Reproduce the data verbatim from the line containing "Task: Click the Arsenal club crest" through the line containing "This screenshot has width=800, height=575.".
....
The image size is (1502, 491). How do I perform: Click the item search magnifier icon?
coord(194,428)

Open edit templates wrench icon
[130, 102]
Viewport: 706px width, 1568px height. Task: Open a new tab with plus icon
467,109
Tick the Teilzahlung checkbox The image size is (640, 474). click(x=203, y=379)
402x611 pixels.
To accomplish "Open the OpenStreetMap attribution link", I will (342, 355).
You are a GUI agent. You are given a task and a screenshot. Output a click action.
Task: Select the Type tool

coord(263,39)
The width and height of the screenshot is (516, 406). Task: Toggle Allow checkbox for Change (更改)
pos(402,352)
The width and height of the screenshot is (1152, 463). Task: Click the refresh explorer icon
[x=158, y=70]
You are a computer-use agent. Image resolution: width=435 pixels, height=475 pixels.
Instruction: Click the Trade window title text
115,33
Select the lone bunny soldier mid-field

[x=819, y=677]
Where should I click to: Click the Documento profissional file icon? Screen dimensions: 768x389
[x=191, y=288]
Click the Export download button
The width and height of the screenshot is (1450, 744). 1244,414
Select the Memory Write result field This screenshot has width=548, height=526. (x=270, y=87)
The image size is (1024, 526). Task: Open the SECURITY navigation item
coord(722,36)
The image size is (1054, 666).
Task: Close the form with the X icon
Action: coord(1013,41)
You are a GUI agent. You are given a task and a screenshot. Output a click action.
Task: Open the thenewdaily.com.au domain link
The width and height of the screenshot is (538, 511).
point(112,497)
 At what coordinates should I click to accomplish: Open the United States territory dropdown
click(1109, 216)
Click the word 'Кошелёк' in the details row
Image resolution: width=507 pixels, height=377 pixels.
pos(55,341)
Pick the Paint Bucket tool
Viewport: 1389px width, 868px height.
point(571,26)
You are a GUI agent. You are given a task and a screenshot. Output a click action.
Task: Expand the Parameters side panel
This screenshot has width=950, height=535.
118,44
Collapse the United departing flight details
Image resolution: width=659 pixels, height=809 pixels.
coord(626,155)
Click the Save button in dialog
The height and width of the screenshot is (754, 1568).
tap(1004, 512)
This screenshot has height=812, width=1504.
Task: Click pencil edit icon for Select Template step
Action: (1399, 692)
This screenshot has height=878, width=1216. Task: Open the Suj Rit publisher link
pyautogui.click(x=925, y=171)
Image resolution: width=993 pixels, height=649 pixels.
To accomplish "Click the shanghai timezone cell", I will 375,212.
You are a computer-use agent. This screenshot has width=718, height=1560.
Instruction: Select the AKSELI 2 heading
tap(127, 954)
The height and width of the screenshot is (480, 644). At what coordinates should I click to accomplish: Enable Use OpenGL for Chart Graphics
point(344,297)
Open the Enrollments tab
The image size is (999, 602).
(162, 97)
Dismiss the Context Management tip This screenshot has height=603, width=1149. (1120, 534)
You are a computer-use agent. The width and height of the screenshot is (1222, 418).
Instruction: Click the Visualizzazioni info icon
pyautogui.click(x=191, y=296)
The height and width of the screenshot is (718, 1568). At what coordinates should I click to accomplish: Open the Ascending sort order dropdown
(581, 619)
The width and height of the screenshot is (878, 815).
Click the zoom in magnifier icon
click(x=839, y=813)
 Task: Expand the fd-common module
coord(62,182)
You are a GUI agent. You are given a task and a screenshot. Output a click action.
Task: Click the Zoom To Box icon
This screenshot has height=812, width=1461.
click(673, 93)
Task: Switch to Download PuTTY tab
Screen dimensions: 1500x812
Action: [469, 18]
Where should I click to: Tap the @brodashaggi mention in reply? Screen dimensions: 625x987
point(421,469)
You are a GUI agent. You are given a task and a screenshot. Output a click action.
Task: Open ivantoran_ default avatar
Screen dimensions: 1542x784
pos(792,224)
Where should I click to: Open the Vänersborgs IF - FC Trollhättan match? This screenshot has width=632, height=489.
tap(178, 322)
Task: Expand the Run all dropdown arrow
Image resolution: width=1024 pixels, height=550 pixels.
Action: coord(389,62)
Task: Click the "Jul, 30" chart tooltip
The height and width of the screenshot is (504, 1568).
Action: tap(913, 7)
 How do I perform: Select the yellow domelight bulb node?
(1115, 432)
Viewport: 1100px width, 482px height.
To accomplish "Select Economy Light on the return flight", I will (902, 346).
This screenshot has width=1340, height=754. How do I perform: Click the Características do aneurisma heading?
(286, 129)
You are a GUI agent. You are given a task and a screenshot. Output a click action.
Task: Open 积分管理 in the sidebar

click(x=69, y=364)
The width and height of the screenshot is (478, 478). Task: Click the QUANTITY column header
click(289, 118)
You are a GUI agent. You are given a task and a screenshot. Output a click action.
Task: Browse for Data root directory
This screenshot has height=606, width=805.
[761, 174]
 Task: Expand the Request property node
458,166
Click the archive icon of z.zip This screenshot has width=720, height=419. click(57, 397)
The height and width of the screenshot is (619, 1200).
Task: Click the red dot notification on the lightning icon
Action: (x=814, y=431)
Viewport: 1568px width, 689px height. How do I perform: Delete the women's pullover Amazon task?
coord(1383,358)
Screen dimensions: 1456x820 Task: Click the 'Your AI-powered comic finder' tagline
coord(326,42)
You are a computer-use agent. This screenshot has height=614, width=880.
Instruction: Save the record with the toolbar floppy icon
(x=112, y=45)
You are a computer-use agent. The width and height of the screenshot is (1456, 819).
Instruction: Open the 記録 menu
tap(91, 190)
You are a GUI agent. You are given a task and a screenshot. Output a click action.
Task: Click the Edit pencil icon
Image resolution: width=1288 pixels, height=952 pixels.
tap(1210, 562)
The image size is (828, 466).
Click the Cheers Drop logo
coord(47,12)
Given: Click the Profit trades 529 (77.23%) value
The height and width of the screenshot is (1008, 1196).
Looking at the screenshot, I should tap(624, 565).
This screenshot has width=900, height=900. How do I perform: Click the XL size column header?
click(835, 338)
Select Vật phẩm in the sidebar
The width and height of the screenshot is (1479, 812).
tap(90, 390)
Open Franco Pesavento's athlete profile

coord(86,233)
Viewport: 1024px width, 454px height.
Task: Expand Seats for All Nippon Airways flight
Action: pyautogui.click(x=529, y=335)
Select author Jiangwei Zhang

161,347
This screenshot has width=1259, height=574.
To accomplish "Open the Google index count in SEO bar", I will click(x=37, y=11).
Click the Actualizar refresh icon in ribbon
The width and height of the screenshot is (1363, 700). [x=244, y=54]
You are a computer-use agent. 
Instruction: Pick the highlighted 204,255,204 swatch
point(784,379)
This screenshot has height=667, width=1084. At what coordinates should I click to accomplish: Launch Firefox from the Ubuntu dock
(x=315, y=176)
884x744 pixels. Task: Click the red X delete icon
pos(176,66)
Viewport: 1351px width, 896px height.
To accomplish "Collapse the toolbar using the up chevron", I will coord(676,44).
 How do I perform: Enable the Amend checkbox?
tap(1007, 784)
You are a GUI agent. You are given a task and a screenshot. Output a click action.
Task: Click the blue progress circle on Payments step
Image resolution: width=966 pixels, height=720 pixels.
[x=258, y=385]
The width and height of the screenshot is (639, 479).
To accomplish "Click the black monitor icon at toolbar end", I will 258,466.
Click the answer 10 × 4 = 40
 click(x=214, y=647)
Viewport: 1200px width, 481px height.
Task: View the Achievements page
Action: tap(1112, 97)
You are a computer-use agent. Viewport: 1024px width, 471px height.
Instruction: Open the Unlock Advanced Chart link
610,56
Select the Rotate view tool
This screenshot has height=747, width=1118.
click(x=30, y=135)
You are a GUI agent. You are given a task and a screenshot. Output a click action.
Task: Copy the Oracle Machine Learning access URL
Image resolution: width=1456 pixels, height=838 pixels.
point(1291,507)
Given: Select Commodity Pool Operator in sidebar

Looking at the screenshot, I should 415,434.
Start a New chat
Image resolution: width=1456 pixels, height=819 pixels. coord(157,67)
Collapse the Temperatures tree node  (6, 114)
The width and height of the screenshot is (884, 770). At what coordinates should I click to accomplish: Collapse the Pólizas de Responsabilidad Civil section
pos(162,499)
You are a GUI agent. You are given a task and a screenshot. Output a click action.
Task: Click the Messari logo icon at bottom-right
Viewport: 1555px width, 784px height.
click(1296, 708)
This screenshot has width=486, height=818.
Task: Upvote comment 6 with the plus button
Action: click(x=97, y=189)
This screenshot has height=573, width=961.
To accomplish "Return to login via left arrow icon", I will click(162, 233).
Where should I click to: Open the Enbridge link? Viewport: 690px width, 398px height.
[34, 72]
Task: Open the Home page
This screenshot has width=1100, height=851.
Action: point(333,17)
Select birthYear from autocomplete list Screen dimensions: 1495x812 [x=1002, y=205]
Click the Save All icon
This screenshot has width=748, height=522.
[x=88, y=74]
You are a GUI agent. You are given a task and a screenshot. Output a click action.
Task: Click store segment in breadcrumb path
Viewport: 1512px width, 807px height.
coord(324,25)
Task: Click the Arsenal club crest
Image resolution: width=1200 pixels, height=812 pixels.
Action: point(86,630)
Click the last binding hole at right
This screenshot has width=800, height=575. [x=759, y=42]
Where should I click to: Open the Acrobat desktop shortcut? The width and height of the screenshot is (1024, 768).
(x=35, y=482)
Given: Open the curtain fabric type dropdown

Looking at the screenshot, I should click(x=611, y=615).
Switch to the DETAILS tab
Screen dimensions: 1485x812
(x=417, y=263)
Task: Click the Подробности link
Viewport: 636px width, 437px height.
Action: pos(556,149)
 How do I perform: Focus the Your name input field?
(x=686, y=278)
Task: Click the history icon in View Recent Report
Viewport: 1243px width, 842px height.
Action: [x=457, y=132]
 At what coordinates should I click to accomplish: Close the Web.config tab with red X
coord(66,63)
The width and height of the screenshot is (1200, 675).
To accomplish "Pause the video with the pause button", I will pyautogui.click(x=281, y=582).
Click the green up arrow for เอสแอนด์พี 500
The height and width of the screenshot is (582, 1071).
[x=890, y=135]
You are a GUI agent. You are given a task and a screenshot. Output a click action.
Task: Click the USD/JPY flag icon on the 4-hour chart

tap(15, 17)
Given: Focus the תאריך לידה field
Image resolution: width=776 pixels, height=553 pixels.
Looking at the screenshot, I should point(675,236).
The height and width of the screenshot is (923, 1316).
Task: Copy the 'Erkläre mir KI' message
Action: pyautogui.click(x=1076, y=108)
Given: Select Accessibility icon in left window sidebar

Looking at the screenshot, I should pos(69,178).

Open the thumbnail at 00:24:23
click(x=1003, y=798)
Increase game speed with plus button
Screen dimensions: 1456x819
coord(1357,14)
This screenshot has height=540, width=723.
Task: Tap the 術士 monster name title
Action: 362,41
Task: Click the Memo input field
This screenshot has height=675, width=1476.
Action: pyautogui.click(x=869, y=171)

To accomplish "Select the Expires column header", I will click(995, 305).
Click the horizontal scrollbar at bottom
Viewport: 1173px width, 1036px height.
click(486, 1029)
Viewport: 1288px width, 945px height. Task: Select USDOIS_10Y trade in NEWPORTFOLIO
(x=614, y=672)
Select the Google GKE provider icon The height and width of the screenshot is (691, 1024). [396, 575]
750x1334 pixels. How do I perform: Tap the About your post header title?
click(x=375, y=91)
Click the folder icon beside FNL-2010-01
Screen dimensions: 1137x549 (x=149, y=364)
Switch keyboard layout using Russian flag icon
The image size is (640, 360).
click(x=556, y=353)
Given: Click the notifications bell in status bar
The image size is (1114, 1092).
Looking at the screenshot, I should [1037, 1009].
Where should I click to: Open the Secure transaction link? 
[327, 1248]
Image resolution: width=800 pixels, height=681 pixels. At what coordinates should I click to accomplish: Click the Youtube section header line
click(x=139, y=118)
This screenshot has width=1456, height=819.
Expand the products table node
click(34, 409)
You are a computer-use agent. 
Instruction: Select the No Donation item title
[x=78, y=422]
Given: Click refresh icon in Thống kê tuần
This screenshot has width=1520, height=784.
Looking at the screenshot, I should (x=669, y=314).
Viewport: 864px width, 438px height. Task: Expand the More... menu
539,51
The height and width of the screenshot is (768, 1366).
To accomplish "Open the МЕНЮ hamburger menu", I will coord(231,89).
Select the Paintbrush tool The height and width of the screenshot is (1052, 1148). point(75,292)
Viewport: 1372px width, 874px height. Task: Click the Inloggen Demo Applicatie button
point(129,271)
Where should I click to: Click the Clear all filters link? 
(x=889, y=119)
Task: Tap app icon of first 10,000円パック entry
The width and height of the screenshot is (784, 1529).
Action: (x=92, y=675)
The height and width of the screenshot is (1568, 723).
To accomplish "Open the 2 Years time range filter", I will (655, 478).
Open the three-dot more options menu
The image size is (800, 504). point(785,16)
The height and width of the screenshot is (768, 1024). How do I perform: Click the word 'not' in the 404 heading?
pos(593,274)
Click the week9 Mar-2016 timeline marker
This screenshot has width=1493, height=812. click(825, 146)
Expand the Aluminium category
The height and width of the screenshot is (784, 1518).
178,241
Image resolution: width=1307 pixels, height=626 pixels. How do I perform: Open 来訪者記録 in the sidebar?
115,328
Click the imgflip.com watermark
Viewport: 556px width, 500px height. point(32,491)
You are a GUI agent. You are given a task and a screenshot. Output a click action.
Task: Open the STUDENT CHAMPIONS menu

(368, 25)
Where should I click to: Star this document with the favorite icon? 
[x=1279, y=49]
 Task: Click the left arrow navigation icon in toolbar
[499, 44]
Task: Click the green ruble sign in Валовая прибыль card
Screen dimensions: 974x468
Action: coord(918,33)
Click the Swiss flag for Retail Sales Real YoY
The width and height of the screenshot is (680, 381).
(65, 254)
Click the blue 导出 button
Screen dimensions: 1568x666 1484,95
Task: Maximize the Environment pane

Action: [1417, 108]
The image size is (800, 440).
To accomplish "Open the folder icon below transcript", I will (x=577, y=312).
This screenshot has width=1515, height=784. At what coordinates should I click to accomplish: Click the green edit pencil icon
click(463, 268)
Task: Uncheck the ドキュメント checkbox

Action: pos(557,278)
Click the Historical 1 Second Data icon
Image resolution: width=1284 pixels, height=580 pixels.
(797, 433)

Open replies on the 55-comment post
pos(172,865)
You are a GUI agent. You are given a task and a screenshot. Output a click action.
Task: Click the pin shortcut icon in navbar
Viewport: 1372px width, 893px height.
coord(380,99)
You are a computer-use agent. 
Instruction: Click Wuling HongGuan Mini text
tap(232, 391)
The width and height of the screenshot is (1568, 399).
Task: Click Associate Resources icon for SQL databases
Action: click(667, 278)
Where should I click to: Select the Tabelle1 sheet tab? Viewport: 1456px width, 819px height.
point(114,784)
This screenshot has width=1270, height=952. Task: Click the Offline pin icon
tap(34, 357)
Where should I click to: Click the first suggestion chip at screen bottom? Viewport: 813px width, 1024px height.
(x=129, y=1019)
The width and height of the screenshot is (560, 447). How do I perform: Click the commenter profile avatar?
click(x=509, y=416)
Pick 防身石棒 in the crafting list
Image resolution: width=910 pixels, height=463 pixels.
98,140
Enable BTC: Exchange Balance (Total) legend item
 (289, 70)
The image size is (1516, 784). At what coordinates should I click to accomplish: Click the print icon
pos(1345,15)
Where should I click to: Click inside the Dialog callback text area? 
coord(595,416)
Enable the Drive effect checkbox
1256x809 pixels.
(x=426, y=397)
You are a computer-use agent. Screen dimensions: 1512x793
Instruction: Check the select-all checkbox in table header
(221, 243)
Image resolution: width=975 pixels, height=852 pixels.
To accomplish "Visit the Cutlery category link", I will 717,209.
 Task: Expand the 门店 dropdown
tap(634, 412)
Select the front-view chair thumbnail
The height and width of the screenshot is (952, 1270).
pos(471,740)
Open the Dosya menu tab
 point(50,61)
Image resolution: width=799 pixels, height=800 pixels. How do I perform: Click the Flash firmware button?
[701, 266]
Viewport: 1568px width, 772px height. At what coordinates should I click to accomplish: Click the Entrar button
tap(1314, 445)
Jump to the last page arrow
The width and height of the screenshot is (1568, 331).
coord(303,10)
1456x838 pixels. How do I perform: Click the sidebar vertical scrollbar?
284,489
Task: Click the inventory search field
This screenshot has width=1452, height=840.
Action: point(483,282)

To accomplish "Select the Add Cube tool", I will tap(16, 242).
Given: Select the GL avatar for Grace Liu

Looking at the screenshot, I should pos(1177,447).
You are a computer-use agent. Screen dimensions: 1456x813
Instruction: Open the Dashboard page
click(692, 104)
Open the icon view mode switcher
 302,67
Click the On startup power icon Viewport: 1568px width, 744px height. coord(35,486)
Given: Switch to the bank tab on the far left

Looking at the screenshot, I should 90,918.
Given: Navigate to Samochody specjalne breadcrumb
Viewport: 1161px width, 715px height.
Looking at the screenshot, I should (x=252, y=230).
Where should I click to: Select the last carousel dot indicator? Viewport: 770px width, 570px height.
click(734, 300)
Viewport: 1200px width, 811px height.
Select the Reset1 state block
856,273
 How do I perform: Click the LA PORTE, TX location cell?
....
The solution →
Task: Click the Arsenal club crest
Image resolution: width=1200 pixels, height=812 pixels.
Action: point(86,630)
Click the last binding hole at right
This screenshot has width=800, height=575. [x=759, y=42]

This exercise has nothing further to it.